For an administration that promised to make government more transparent, the irony writes itself.
This isn't a gray area, the New York Post noted. The Supreme Court has characterized social media posts, including Facebook comments and X retweets, as "the modern public square" where constituents can "petition their elected representatives and otherwise instantly engage with them." When a government official uses a personal account to conduct official business, the First Amendment follows.
Norman Siegel, former director of the New York Civil Liberties Union and a longtime First Amendment advocate, didn't mince words:
"This is a serious infringement of the First Amendment on information the government is receiving."

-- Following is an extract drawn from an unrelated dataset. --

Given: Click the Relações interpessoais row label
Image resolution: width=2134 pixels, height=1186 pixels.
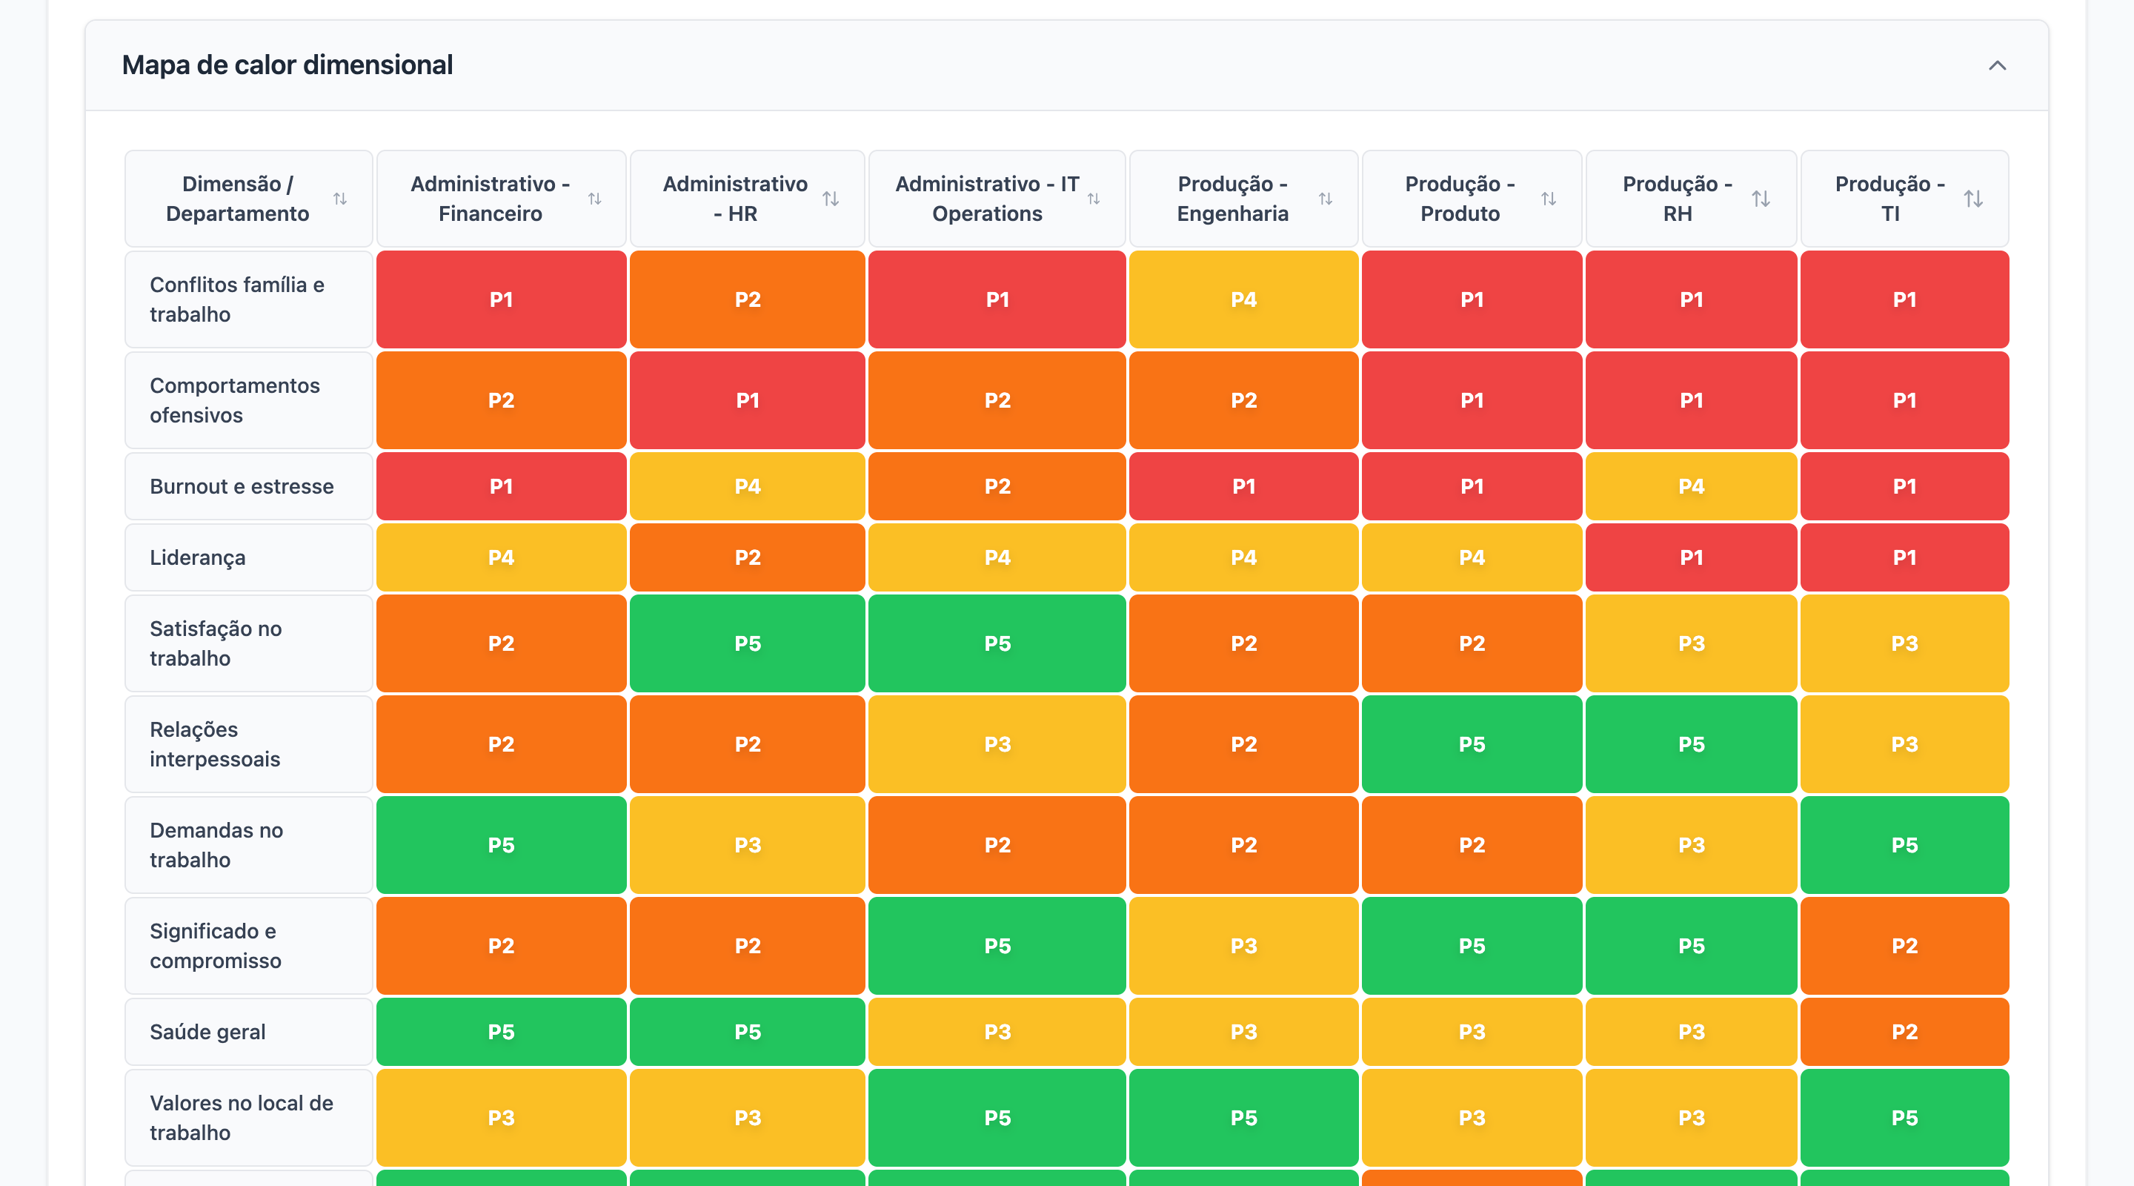Looking at the screenshot, I should pos(215,744).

Siegel also called on the mayor directly to reverse course:
"I would call on the mayor to rethink this policy. It sends a bad message on transparency."
The NYCLU's own website makes the standard explicit: if a public official uses their account to carry out their role, the page is subject to the First Amendment. That means they "cannot engage in most forms of censorship, such as blocking someone or deleting someone's comments just because of their subject or opinion."
Notably, the NYCLU itself declined to weigh in on Calvello's specific case. Make of that what you will.
This territory has been litigated before, and the left was happy to set the precedent when it suited them. During President Trump's first term, federal judges ruled that his practice of blocking critics on Twitter violated the First Amendment. Democrats cheered. Legal commentators called it a landmark moment for digital free speech.
Now, a progressive mayor's office does functionally the same thing, and the silence is deafening.
Dov Hikind, the former Brooklyn state Assemblyman, knows the drill. He sued Rep. Alexandria Ocasio-Cortez in 2019 for blocking him on the platform. That case ended in a settlement that forced Ocasio-Cortez, Mamdani's fellow democratic socialist, to issue a public apology to avoid testifying in federal court. Speaking to the New York Post on Monday, Hikind didn't hold back:
"The people on the left, they're full of s–t. They decide what you should hear and not hear. What are you afraid of, why are you hiding things?"
It's a fair question. The left spent years arguing that public officials cannot wall off their social media from constituents. They won that argument in court. Now they'd rather not live by the rule they demanded.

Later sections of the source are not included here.